Role of pseudorabies virus Us9, a type II membrane protein, in infection of tissue culture cells and the rat nervous system.

The protein product of the pseudorabies virus (PRV) Us9 gene is a phosphorylated, type II membrane protein that is inserted into virion envelopes and accumulates in the trans-Golgi network. It is among a linked group of three envelope protein genes in the unique short region of the PRV genome which are absent from the attenuated Bartha strain. We found that two different Us9 null mutants exhibited no obvious phenotype after infection of PK15 cells in culture. Unlike those of gE and gI null mutants, the plaque size of Us9 null mutants on Madin-Darby bovine kidney cells was indistinguishable from that of wild-type virus. However, both of the Us9 null mutants exhibited a defect in anterograde spread in the visual and cortical circuitry of the rat. The visual system defect was characterized by restricted infection of a functionally distinct subset of visual projections involved in the temporal organization of behavior, whereas decreased anterograde spread of virus to the cortical projection targets was characteristic of animals receiving direct injections of virus into the cortex.
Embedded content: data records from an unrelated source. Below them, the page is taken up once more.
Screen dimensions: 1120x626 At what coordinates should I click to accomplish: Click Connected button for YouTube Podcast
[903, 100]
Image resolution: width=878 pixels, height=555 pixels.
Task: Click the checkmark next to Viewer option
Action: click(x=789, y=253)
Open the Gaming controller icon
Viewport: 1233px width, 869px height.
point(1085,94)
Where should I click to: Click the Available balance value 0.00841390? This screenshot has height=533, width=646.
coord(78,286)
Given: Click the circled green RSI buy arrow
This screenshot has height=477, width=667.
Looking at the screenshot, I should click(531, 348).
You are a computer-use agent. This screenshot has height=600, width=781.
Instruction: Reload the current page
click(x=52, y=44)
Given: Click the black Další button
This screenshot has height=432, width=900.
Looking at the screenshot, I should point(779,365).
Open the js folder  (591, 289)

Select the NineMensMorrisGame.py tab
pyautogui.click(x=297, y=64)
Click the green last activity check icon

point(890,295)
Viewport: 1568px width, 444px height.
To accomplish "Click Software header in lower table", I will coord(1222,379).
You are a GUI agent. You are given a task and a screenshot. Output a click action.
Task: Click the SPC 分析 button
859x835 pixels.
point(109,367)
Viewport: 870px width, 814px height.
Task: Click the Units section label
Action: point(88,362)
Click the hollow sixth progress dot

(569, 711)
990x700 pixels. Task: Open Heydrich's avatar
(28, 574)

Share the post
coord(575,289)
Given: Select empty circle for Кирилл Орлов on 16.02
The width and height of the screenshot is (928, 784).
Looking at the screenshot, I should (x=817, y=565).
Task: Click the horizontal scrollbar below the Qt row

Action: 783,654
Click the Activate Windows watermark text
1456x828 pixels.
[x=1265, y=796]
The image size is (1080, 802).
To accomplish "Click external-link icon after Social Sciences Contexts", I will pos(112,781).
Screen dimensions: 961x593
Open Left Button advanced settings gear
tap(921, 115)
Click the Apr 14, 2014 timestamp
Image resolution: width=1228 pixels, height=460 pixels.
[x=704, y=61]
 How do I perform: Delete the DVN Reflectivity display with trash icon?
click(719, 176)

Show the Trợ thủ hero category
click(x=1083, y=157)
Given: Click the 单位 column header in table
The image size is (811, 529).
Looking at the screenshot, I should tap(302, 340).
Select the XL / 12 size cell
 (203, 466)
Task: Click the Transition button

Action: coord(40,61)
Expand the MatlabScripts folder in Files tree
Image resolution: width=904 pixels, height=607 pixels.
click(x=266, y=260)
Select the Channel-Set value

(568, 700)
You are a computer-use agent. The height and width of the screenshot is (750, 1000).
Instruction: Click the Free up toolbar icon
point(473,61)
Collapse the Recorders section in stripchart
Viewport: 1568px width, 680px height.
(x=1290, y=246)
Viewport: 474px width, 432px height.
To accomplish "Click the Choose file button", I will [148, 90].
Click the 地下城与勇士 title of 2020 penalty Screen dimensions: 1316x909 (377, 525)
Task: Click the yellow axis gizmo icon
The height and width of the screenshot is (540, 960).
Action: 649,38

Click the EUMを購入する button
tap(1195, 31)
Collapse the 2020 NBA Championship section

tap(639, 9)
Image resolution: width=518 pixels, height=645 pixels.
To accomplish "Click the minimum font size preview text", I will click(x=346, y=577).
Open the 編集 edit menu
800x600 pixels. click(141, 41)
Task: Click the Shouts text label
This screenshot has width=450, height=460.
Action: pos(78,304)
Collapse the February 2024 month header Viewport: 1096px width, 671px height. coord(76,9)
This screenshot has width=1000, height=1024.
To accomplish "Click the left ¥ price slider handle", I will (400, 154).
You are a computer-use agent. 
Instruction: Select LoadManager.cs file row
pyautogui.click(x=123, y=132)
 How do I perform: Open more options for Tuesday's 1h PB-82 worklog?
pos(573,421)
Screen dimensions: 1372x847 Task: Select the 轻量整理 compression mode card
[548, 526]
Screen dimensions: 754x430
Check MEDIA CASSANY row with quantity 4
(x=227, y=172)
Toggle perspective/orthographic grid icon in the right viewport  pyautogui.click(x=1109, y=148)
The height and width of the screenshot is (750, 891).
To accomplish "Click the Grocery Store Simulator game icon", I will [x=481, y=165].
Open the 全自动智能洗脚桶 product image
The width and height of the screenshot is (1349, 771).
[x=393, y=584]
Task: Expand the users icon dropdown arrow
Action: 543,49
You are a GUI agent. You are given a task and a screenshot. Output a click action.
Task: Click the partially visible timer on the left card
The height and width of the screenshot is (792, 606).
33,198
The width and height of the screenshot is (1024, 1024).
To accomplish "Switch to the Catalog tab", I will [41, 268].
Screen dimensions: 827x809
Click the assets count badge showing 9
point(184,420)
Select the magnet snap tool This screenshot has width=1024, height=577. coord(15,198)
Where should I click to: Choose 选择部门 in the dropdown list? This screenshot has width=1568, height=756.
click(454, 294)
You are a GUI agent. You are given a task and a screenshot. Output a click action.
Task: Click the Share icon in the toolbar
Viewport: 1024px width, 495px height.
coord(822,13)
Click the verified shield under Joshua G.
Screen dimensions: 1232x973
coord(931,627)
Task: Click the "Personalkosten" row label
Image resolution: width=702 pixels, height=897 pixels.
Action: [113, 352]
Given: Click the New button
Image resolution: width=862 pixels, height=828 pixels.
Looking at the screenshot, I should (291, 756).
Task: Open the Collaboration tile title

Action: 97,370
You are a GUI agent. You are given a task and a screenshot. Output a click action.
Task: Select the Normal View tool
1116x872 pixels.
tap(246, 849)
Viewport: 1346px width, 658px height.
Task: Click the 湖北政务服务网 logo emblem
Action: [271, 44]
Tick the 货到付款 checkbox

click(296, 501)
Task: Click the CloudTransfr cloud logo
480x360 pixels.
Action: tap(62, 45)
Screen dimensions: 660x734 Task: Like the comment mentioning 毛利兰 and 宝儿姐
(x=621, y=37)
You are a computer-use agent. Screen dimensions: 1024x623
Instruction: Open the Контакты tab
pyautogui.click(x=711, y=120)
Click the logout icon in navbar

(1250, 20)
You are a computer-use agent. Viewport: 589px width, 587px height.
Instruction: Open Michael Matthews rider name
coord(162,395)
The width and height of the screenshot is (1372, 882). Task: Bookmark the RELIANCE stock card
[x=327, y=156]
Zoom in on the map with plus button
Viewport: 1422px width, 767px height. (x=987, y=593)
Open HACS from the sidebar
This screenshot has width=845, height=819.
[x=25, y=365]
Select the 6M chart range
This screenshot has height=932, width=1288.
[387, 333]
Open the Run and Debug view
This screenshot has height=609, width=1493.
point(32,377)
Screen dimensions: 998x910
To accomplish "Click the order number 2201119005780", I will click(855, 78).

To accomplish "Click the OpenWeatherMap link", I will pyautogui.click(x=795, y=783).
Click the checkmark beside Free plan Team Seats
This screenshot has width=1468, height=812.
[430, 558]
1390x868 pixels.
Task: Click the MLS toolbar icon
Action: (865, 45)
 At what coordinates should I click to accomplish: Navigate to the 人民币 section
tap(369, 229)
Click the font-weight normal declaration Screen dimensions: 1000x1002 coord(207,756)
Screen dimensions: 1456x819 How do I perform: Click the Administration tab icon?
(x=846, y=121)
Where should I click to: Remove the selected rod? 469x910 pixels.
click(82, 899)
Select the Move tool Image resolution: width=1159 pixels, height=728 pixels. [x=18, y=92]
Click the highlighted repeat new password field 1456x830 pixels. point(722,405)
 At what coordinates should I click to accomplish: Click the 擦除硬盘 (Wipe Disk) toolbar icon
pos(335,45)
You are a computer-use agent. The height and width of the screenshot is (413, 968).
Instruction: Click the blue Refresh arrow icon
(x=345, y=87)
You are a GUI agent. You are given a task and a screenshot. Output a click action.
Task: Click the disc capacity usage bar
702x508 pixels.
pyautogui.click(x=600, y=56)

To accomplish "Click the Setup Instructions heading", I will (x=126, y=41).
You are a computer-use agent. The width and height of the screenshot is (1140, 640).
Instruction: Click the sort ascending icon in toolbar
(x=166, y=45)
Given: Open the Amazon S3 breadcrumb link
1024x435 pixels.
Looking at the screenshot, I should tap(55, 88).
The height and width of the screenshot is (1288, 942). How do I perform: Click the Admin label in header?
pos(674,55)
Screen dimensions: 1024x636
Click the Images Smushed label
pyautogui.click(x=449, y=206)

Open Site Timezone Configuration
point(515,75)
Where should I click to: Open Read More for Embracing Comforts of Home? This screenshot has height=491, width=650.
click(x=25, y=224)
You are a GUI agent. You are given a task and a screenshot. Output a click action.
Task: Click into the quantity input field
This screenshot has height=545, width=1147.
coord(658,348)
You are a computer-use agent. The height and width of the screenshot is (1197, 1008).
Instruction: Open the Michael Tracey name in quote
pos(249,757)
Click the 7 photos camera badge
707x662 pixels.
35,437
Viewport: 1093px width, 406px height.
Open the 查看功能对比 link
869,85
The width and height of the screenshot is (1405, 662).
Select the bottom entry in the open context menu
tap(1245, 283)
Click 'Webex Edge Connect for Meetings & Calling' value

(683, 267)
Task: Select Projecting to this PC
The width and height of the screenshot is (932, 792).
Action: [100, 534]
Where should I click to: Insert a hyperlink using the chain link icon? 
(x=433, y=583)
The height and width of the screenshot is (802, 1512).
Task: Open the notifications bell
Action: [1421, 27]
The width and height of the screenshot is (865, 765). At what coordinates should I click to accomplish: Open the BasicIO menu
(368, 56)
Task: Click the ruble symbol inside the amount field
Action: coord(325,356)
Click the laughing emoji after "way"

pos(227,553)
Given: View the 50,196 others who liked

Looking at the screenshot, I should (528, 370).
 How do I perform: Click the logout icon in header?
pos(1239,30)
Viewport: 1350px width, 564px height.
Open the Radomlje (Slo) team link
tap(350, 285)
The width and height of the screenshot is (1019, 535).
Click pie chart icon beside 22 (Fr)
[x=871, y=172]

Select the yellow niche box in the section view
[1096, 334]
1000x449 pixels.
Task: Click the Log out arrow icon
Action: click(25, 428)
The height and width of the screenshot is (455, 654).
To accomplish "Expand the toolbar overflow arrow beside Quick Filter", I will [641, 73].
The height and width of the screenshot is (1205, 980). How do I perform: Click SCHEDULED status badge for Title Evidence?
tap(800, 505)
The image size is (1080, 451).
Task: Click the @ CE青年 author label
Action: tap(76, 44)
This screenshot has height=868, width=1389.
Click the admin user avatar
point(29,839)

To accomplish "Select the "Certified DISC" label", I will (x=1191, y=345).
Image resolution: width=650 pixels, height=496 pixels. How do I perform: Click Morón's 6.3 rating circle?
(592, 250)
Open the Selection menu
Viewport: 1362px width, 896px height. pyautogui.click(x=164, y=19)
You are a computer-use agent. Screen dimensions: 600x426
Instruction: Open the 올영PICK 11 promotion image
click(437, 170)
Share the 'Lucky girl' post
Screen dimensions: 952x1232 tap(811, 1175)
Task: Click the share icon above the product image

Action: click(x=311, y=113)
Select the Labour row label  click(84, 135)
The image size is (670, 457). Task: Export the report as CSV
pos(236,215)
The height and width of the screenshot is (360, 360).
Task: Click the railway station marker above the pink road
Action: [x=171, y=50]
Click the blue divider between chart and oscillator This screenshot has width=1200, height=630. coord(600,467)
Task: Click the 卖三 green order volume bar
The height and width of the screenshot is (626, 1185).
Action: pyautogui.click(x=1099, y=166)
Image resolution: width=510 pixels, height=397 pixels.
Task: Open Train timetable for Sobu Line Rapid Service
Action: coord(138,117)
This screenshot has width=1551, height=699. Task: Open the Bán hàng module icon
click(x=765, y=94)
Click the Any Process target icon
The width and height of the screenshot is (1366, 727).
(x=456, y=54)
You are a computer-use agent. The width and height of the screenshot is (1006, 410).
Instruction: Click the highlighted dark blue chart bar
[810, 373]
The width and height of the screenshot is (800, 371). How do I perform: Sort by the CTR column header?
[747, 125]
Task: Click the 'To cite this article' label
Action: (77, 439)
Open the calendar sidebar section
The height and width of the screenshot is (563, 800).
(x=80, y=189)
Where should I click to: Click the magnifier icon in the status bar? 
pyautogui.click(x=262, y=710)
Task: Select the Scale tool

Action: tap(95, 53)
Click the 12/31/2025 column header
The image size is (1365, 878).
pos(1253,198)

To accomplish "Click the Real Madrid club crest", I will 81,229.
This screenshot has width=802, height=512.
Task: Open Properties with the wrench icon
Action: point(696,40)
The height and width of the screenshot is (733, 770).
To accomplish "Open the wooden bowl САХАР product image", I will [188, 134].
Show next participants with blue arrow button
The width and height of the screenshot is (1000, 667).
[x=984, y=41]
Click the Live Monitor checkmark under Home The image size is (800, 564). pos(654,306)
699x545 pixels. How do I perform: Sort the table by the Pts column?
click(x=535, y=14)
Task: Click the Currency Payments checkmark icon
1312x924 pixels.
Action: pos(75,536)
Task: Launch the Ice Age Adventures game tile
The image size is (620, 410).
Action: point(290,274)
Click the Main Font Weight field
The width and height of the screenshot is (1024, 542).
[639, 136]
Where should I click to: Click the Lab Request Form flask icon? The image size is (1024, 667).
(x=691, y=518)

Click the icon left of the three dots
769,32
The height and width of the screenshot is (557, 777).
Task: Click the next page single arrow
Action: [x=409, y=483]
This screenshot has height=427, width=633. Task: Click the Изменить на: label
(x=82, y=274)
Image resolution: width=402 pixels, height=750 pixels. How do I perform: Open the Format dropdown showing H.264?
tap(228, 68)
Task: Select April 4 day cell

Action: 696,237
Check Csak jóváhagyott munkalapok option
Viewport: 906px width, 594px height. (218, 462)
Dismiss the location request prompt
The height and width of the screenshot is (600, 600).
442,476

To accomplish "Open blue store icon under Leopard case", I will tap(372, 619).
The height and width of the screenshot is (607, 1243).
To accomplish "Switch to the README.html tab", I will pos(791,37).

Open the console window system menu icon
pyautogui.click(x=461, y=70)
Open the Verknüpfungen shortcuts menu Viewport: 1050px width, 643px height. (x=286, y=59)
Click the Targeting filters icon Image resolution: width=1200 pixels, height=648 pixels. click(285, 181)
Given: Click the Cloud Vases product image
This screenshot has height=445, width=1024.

Spread of virus through retrograde pathways in the brain was not compromised by a Us9 deletion. The virulence of the Us9 null mutants, as measured by time to death and appearance of symptoms of infection, also was reduced after their injection into the eye, but not after cortical injection. Through sequence analysis, construction of revertants, measurement of gE and gI protein synthesis in the Us9 null mutants, and mixed-infection studies of rats, we conclude that the restricted-spread phenotype after infection of the rat nervous system reflects the loss of Us9 and is not an indirect effect of the Us9 mutations on expression of glycoproteins gE and gI. Therefore, at least three viral envelope proteins, Us9, gE, and gI, function together to promote efficient anterograde transneuronal infection by PRV in the rat central nervous system.[1]